Western and MGE are both public utilities regulated by the Public Service Commission (PSC). On June 25, 1996, the PSC, as part of its Actual Cost Adjustment (ACA) process, established Case No. GR-96-450 to determine whether MGE had over-recovered or under-recovered its allowable costs for obtaining natural gas from its suppliers for the ACA period of July 1, 1996 through June 30, 1997. Natural gas distribution companies, such as MGE, as part of their rates, are allowed by the PSC to recoup from their customers the reasonable costs associated with obtaining natural gas from their suppliers. State ex rel. Associated Natural Gas Co. v. Pub. Serv. Comm'n, 954 S.W.2d 520, 523 (Mo. App. 1997).
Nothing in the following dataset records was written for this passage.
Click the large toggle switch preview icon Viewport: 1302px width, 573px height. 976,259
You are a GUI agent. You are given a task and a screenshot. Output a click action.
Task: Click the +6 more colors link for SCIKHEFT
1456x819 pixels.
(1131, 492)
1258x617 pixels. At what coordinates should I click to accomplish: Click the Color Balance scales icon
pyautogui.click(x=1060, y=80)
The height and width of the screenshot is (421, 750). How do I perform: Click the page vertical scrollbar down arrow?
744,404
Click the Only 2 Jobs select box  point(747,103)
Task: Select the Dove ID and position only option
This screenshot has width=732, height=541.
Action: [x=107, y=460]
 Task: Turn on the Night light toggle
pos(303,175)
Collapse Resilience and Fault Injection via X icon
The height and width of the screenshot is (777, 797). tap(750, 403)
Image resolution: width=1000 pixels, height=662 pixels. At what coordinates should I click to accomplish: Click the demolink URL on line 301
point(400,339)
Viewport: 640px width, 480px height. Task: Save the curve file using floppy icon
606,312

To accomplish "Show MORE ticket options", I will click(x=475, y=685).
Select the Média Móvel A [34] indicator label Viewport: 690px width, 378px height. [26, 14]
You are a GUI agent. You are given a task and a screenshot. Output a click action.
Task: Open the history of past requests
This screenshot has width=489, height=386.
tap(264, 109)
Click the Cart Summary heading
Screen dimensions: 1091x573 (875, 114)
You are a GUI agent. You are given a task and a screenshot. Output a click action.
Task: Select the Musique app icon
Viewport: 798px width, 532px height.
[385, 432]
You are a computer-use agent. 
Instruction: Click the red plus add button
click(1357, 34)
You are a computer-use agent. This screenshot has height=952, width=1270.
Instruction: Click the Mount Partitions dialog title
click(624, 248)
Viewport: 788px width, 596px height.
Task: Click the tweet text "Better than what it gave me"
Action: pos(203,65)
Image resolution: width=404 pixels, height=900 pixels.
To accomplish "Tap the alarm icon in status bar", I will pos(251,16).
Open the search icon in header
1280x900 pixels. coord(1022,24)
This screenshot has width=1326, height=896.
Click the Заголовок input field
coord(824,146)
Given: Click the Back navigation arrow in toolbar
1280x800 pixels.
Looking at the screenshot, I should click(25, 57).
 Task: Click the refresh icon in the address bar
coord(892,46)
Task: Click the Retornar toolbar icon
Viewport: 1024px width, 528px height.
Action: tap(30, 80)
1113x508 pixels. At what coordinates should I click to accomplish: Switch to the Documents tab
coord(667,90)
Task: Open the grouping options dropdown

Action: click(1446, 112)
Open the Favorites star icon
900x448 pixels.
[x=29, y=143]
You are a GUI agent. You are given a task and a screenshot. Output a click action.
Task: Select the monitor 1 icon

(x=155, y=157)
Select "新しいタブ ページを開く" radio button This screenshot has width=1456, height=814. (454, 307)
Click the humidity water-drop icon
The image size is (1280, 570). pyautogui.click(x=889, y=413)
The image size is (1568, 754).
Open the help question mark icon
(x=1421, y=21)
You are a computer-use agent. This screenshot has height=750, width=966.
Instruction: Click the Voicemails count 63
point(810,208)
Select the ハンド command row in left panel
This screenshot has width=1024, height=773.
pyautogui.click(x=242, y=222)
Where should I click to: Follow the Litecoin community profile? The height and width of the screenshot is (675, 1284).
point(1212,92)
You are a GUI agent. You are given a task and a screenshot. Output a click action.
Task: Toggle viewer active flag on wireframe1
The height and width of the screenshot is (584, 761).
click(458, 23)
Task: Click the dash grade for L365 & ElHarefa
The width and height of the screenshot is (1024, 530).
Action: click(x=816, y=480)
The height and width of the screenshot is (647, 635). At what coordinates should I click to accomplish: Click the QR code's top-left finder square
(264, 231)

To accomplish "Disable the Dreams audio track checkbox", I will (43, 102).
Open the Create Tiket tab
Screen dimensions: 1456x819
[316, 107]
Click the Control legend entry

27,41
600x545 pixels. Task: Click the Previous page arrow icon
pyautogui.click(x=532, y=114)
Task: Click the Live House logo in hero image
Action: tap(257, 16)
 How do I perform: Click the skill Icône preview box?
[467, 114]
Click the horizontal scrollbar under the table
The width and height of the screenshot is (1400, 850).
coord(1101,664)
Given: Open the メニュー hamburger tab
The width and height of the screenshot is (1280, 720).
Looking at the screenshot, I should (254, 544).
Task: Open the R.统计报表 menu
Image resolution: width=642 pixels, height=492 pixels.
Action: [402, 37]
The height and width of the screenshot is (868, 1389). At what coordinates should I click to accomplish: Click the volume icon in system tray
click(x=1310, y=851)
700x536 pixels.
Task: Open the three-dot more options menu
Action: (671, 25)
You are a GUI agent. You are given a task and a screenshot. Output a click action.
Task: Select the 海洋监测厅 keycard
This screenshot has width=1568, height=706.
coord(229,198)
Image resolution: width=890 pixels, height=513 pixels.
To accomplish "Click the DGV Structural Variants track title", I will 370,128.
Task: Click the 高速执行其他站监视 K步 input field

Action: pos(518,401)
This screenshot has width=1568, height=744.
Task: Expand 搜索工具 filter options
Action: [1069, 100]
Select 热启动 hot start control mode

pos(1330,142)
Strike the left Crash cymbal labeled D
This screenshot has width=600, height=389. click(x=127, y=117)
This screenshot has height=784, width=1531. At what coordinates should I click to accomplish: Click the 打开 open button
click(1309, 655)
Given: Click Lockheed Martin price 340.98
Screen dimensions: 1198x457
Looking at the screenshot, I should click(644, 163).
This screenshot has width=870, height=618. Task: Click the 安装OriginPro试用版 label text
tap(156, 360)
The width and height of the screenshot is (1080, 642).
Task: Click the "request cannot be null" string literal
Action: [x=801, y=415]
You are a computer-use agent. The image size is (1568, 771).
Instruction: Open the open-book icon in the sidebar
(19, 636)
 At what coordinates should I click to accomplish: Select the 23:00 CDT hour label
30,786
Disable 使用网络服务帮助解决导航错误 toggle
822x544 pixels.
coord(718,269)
The adjustment of rates, based on the costs incurred in obtaining natural gas, is done pursuant to a two-step process. Id. In the first step, pursuant to an automatic rate adjustment clause in the PSC-approved rate schedule, a regulated company is allowed to automatically pass on to its customers the wholesale cost of gas. Id. This adjustment is known as a purchased gas adjustment (PGA), which is required to be reported annually to the PSC. In the second step, the ACA, the PSC reviews the required ACA filings of the company, including its PGA filings, to determine: (1) the actual costs that the company should be allowed to recoup; and, (2) based on that determination, whether it has over-recovered or under-recovered its allowable costs for the ACA period under review. Id. In determining what costs of a company can be recouped from its customers as reasonable, the PSC employs a "prudence" standard. Id. Hence, the PSC, as part of its ACA process, conducts a prudence review of the company's contracts with its suppliers to determine whether it was prudent for the company to enter into the contracts and based thereon, whether the costs associated with the contracts should be disallowed in whole or part.

In addition to establishing Case No. GR-96-450, the PSC had previously established cases for the ACA periods of July 1, 1992June 30, 1993; July 1, 1993June 30, 1994; July 1, 1994June 30, 1995; and July 1, 1995June 30, 1995. On June 1, 1998, the Staff of the PSC (Staff), as part of the ACA review in Case No. GR-96-450, challenged the prudence of the MKP sales agreement, recommending that $4,532,449.60 of the costs associated therewith, for the ACA period under review, be disallowed. That recommended amount was later lowered to $3,490,082.81. The Staff had previously challenged the prudence of the Missouri Agreements in the other cases, recommending the disallowance of certain costs associated with the agreements for the ACA periods under review. Given their financial interest in Case No. GR-96-450, MKP and Riverside were allowed to intervene. They had a financial interest in the outcome of the prudence review in Case No. GR-96-450 inasmuch as they had agreed in their respective sales and transportation agreements with MGE that they would reimburse it for any amounts that it paid to MKP an Riverside under the agreements that were ultimately disallowed by the PSC in MGE's recovery of costs as part of the ACA process.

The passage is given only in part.